Activity: Performance Indicators - Latch timeouts - Forum - OpenEdge RDBMS - Progress Community

Activity: Performance Indicators - Latch timeouts

 Forum

Activity: Performance Indicators - Latch timeouts

This question is not answered

Hello,

I'm trying to learn how to manage performance in an OpenEdge database. I've set up a monitoring system. And I decided to start with setting the -spin parameter.

With the database works from 1.7K to 3.2К users depending from time of day. On the database server we have 128 CPU. Several databases are running on the same server. Currently the value of -spin is set to 10000 for all databases.  On the monitoring system I set following thresholds for Latch timeouts: less than 300 - Ok(Green zone); more that 300 and less than 500 - Warning (Yellow zone); more than 500 - Critical (Red zone). I've noticed that most databases have the Latch timeouts value in the green zone (less than 300).

But in one database, the values of Latch timeouts are almost always in the red zone. On average 809, max 1.5 K.

The question is, should I increase or decrease the -spin value for this database? Or maybe I should pay attention to some other metrics?

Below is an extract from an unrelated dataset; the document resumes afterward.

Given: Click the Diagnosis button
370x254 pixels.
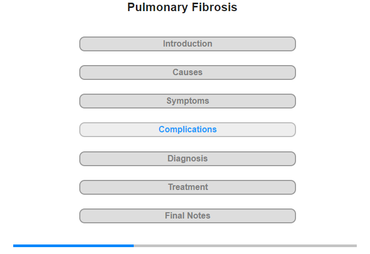Looking at the screenshot, I should pos(187,159).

Thanks in advance for any tips!

All Replies
  • >>On average 809, max 1.5 K.

    That values is per second.

  • Latching is extremely sensitive to cpu affinity.  128 CPUs is a very, very bad thing for a database server.  A server with 128 CPUs probably makes a great web server.  It is not an appropriate database server.

    Aside from that...

    Noticing that you have possibly excessive latch timeouts is just the first step.  You then need to know *which* latch is responsible.  Your corrective actions will vary depending on whether the issue is excessive LRU waits or MTX waits.  Or BHT waits.  Or one of the BF latches.  It can also depend on what version of OpenEdge you are running.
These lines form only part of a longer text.